Gallery 1
Horison – land meets sky
28 May 2025 - 31 January 2026
The horison (Eng: horizon) is not only the distant line where the earth meets the sky; it also serves as a philosophical boundary, an ephemeral line of enlightenment, and a conceptual axis inspiring centuries of knowledge, aspirations, movements, and artistic creativity. The horizon stands as a frontier that is perpetually just beyond reach, yet continually provides direction for wanderers, astronomers, mapmakers, and visual artists.
This exhibition reflects on the horizon line as a critical organising concept—one that enables us to unite a diverse range of both South African and international artists whose work engages the threshold space between land and sky; cartography and cosmology, territory and imagination, materiality and the ephemeral. Whether drafting physical geographies or envisaging constellations in distant galaxies, these artists orient themselves—both literally and metaphorically—toward the edge of the visible and the invisible.
Titles such as Far and Near, Luminous Forms, Perpetual Motion, Fragile Histories, and Morning Star function as conceptual coordinates. They gesture toward both the actual and the transient—toward the physics of the universe and the metaphysics of human longing and belonging.
To stand before these works is to become, momentarily, a navigator of the land and the sky ourselves: we find ourselves between the fixed and the infinite, the grounded and the aspirational. Our minds wander, and we ponder the meaning of life on this precious earth. The exhibition space itself transforms into a veritable map of orientations—personal, historical, environmental— inviting you to trace your own routes across the vast and shifting terrains.
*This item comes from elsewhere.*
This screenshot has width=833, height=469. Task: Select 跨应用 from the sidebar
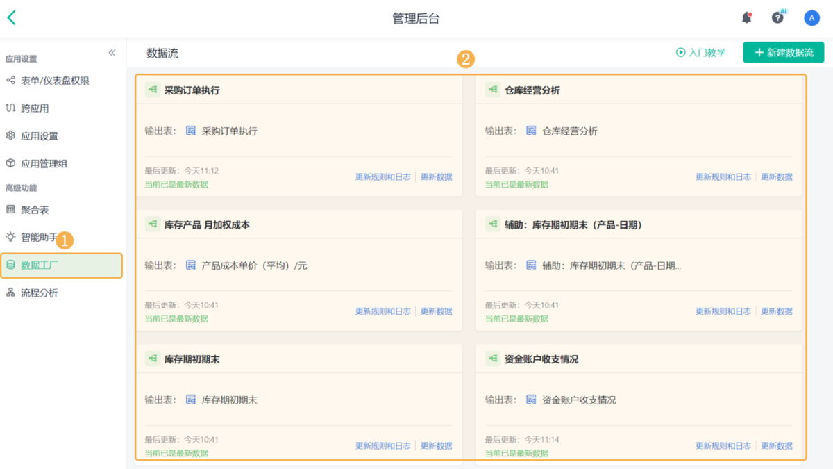tap(35, 108)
Look forward to viewing a diverse group of artists’ works by the likes of Giacomo Balla (1871-1958), Keith Dietrich (b1950), Lucio Fontana (1899-1968), Zoltan Kemeny (1907-1965), Erik Laubscher (1927-2013), Dirk Meerkotter (1922-2017), Berenice Michelow (1930-2025), Josua Nell (1935-2017), Georgina Ormiston (1903-1967), Fred Schimmel (1928-2009), and Victor Vasarely (1908-1997). The selection of works featured is from the permanent collections managed by the Rupert Museum.